Alright I’ll bite. So first off, let’s just establish that one single context can have more than one schema inside of it. So if you already have
mix phx.gen.context Cars Car car....
Now your application needs to deal with cars that come from an alternate universe, which have enough different details that you want to keep them in a different table, but they’re similar enough to our dimensional cars that you still want to use the Cars module to manage them. You could then do
mix phx.gen.context Cars CarFromAlternativeUniverse cars_from_alternative_universe...
OK, so what about your other example? Let’s say you now need to track who bought your cars, you could do
mix phx.gen.context Purchaser ManWomanChild men_women_children...
Now it’s also possible to have two schemas in two different contexts refer to the same database table. Let’s say our car application also wants to know, in addition to who purchased the car, who is the riders in the car for any given trip. We could create a Riders
context to handle all the logic around tracking riders, and then do
mix phx.gen.context Riders ManWomanChild men_women_children...
This now creates a new context which has a schema which refers to the same table that we created before.

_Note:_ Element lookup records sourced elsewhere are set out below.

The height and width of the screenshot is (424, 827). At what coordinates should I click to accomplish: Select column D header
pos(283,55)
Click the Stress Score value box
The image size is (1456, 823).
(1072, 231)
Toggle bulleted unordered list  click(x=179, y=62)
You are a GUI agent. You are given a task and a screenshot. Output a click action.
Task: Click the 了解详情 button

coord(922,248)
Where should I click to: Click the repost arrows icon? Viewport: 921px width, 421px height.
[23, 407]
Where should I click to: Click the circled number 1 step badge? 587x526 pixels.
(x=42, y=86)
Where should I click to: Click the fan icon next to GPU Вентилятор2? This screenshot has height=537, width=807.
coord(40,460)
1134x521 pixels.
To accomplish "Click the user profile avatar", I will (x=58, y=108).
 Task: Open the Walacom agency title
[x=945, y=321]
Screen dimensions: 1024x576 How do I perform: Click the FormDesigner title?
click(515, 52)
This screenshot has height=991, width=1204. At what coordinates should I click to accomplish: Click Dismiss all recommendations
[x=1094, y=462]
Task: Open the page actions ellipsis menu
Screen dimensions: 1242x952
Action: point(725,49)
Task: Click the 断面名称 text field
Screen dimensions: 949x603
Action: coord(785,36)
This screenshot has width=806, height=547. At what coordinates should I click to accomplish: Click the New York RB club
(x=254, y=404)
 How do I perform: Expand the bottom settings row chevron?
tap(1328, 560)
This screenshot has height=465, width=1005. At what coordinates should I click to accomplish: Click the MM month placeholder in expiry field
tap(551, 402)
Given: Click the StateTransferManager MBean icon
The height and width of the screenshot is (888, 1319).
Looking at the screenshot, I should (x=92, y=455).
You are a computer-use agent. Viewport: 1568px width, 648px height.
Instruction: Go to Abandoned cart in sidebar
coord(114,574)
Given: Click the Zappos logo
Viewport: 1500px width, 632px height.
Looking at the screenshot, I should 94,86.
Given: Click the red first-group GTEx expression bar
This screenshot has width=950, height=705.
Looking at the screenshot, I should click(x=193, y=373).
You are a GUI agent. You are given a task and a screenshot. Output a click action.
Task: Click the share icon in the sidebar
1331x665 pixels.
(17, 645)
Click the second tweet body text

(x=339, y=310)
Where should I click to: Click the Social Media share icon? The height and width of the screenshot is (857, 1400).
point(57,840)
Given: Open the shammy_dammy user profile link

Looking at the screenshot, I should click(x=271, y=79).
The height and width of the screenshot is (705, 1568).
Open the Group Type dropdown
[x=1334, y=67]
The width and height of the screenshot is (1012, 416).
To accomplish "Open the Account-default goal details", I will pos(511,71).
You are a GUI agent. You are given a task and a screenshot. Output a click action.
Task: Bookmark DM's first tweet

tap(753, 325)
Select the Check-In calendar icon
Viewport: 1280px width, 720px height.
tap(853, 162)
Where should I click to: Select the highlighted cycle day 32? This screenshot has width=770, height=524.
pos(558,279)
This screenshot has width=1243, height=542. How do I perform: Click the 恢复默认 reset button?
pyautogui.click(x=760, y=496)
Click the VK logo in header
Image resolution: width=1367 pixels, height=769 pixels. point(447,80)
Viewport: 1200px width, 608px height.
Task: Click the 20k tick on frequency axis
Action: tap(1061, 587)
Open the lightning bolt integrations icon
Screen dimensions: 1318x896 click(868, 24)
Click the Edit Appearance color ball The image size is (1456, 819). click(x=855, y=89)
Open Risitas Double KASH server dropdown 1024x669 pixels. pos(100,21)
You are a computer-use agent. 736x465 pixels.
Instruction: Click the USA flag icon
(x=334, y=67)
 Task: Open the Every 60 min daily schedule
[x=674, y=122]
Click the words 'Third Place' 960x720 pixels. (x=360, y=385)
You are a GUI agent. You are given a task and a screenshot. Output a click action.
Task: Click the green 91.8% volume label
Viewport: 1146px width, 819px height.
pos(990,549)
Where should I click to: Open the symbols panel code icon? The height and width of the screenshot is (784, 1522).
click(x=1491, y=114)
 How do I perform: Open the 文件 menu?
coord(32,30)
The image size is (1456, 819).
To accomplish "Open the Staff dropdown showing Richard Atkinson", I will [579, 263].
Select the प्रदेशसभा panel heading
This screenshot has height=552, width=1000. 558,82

You can have some of the fields on the table exposed in the Purchaser schema, and some in the Riders schema. Your schema doesn’t need to have all of the fields that the table has. You can also safely refer to the same database fields from both the Riders and Purchaser schema.
Hope this helps! I’m still not certain on what exactly database structure you had in mind, so I’m not sure where cars_all
would fit in, but hopefully you can see how the schema, context, and database all relate from these examples.